§ **WHAT TO WORK ON**
For the string "computer", search the entries below and copy every line where it appears.

§ **MATERIAL FOR THIS EXERCISE**
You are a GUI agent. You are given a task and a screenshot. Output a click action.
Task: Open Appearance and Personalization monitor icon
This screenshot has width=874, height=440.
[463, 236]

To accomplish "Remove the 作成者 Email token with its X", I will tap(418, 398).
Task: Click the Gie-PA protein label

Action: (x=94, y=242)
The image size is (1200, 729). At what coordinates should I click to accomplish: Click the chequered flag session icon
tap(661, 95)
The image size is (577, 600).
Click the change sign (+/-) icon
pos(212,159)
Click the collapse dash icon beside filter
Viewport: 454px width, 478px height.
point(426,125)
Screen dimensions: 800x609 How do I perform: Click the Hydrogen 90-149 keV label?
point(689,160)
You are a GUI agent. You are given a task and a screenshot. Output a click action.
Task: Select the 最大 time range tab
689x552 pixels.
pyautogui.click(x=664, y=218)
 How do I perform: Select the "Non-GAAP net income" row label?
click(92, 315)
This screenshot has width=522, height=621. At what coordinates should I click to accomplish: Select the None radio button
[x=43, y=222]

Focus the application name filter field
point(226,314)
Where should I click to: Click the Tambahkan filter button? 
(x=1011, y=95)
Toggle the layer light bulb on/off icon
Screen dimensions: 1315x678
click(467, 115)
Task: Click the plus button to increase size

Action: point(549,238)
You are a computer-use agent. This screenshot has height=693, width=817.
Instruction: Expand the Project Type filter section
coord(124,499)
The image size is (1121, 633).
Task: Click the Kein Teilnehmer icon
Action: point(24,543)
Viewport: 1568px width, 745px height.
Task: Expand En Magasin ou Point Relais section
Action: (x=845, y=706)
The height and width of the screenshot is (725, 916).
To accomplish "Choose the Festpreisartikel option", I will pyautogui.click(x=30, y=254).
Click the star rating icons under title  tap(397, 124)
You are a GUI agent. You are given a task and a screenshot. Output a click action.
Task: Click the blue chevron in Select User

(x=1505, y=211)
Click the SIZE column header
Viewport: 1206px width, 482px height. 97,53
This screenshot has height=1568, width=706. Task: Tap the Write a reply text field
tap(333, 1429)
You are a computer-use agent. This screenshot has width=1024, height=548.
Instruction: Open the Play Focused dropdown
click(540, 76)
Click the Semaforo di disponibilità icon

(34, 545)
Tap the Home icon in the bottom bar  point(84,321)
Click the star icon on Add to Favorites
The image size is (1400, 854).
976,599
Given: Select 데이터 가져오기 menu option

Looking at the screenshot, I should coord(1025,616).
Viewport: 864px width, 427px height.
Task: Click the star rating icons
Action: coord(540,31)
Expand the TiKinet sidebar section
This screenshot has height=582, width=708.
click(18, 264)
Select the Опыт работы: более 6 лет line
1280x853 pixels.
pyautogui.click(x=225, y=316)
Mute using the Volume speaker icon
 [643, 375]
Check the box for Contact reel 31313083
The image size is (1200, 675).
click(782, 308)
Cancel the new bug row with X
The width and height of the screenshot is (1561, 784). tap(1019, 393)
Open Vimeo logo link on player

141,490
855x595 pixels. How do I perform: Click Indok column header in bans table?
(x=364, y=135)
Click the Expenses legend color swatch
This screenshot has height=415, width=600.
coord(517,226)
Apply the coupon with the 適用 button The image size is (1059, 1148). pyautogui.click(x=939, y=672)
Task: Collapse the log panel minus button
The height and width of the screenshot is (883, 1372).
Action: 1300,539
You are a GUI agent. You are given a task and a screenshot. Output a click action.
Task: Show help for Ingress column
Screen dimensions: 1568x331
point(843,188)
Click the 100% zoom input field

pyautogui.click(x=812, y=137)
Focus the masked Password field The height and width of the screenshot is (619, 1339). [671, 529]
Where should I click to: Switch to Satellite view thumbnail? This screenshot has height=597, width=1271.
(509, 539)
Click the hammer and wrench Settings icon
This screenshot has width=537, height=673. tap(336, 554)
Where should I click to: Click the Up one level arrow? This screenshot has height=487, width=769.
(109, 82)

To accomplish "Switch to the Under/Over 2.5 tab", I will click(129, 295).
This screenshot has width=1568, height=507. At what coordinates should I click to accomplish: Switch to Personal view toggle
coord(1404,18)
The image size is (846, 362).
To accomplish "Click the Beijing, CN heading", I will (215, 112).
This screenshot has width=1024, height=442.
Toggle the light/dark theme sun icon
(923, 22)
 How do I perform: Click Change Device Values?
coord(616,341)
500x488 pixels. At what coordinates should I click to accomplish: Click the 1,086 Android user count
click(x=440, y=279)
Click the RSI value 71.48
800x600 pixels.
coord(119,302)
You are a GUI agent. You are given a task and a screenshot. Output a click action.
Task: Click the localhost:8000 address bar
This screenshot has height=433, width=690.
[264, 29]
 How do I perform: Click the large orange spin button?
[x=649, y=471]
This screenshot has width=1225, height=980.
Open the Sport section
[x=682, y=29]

§ **REPLY**
You are a computer-use agent. This screenshot has height=693, width=817.
You are a computer-use agent. This screenshot has width=1024, height=548.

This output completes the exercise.